The data section start

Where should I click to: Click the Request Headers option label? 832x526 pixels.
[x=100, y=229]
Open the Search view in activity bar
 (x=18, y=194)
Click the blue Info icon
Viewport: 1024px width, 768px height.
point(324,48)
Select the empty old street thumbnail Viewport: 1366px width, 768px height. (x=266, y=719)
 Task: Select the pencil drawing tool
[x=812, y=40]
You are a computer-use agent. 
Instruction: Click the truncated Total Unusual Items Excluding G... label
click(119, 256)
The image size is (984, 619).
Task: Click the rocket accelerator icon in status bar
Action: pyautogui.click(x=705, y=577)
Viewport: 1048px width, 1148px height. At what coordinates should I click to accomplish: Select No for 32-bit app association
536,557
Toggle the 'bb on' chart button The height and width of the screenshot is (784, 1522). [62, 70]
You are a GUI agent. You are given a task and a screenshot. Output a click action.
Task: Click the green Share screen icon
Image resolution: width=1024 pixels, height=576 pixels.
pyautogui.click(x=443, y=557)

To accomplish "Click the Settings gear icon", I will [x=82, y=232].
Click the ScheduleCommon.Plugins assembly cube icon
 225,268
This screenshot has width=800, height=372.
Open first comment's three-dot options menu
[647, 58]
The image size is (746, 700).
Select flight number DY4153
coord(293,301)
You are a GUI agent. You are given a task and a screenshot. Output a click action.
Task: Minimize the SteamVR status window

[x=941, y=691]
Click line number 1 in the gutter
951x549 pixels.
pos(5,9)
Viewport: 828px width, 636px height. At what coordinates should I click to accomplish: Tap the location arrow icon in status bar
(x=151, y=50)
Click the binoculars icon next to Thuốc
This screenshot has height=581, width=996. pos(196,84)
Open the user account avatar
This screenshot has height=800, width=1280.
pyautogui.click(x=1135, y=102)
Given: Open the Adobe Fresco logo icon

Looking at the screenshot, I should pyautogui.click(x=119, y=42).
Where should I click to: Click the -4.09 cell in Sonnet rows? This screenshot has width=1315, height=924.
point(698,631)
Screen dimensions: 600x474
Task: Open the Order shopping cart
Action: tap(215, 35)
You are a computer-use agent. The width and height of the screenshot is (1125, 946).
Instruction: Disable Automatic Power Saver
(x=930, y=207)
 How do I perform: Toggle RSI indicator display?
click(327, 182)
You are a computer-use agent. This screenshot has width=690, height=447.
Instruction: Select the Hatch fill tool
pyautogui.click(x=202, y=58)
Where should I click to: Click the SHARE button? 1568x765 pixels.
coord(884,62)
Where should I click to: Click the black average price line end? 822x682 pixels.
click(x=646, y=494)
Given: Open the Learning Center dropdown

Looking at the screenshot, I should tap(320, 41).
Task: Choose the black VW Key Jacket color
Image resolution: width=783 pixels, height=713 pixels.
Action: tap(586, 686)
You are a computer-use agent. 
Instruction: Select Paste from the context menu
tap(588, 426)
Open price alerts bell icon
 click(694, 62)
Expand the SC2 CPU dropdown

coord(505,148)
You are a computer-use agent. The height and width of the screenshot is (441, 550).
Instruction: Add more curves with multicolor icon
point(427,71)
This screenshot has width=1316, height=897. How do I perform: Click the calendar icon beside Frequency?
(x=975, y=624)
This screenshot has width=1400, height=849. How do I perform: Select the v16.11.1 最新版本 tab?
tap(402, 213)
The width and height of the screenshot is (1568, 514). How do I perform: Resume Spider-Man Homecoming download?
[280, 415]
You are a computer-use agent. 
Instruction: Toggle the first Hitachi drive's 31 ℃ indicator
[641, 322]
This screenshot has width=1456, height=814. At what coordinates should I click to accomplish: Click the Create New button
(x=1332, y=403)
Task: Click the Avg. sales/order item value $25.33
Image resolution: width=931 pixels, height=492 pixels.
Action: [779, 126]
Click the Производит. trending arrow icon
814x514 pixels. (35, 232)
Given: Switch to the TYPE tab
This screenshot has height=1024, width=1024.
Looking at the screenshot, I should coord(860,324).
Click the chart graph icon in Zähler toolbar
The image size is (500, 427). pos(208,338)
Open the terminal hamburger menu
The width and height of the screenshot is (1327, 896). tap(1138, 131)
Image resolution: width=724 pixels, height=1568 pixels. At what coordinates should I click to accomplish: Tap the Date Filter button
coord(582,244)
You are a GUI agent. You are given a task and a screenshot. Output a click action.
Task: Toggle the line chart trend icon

The data section end

• Task to carry out: Return the listing verbatim.

• Response to this task:
Where should I click to: Click the Request Headers option label? 832x526 pixels.
[x=100, y=229]
Open the Search view in activity bar
 (x=18, y=194)
Click the blue Info icon
Viewport: 1024px width, 768px height.
point(324,48)
Select the empty old street thumbnail Viewport: 1366px width, 768px height. (x=266, y=719)
 Task: Select the pencil drawing tool
[x=812, y=40]
You are a computer-use agent. 
Instruction: Click the truncated Total Unusual Items Excluding G... label
click(119, 256)
The image size is (984, 619).
Task: Click the rocket accelerator icon in status bar
Action: pyautogui.click(x=705, y=577)
Viewport: 1048px width, 1148px height. At what coordinates should I click to accomplish: Select No for 32-bit app association
536,557
Toggle the 'bb on' chart button The height and width of the screenshot is (784, 1522). [62, 70]
You are a GUI agent. You are given a task and a screenshot. Output a click action.
Task: Click the green Share screen icon
Image resolution: width=1024 pixels, height=576 pixels.
pyautogui.click(x=443, y=557)

To accomplish "Click the Settings gear icon", I will [x=82, y=232].
Click the ScheduleCommon.Plugins assembly cube icon
 225,268
This screenshot has width=800, height=372.
Open first comment's three-dot options menu
[647, 58]
The image size is (746, 700).
Select flight number DY4153
coord(293,301)
You are a GUI agent. You are given a task and a screenshot. Output a click action.
Task: Minimize the SteamVR status window

[x=941, y=691]
Click line number 1 in the gutter
951x549 pixels.
pos(5,9)
Viewport: 828px width, 636px height. At what coordinates should I click to accomplish: Tap the location arrow icon in status bar
(x=151, y=50)
Click the binoculars icon next to Thuốc
This screenshot has height=581, width=996. pos(196,84)
Open the user account avatar
This screenshot has height=800, width=1280.
pyautogui.click(x=1135, y=102)
Given: Open the Adobe Fresco logo icon

Looking at the screenshot, I should pyautogui.click(x=119, y=42).
Where should I click to: Click the -4.09 cell in Sonnet rows? This screenshot has width=1315, height=924.
point(698,631)
Screen dimensions: 600x474
Task: Open the Order shopping cart
Action: tap(215, 35)
You are a computer-use agent. The width and height of the screenshot is (1125, 946).
Instruction: Disable Automatic Power Saver
(x=930, y=207)
 How do I perform: Toggle RSI indicator display?
click(327, 182)
You are a computer-use agent. This screenshot has width=690, height=447.
Instruction: Select the Hatch fill tool
pyautogui.click(x=202, y=58)
Where should I click to: Click the SHARE button? 1568x765 pixels.
coord(884,62)
Where should I click to: Click the black average price line end? 822x682 pixels.
click(x=646, y=494)
Given: Open the Learning Center dropdown

Looking at the screenshot, I should tap(320, 41).
Task: Choose the black VW Key Jacket color
Image resolution: width=783 pixels, height=713 pixels.
Action: tap(586, 686)
You are a computer-use agent. 
Instruction: Select Paste from the context menu
tap(588, 426)
Open price alerts bell icon
 click(694, 62)
Expand the SC2 CPU dropdown

coord(505,148)
You are a computer-use agent. The height and width of the screenshot is (441, 550).
Instruction: Add more curves with multicolor icon
point(427,71)
This screenshot has width=1316, height=897. How do I perform: Click the calendar icon beside Frequency?
(x=975, y=624)
This screenshot has width=1400, height=849. How do I perform: Select the v16.11.1 最新版本 tab?
tap(402, 213)
The width and height of the screenshot is (1568, 514). How do I perform: Resume Spider-Man Homecoming download?
[280, 415]
You are a computer-use agent. 
Instruction: Toggle the first Hitachi drive's 31 ℃ indicator
[641, 322]
This screenshot has width=1456, height=814. At what coordinates should I click to accomplish: Click the Create New button
(x=1332, y=403)
Task: Click the Avg. sales/order item value $25.33
Image resolution: width=931 pixels, height=492 pixels.
Action: [779, 126]
Click the Производит. trending arrow icon
814x514 pixels. (35, 232)
Given: Switch to the TYPE tab
This screenshot has height=1024, width=1024.
Looking at the screenshot, I should coord(860,324).
Click the chart graph icon in Zähler toolbar
The image size is (500, 427). pos(208,338)
Open the terminal hamburger menu
The width and height of the screenshot is (1327, 896). tap(1138, 131)
Image resolution: width=724 pixels, height=1568 pixels. At what coordinates should I click to accomplish: Tap the Date Filter button
coord(582,244)
You are a GUI agent. You are given a task and a screenshot. Output a click action.
Task: Toggle the line chart trend icon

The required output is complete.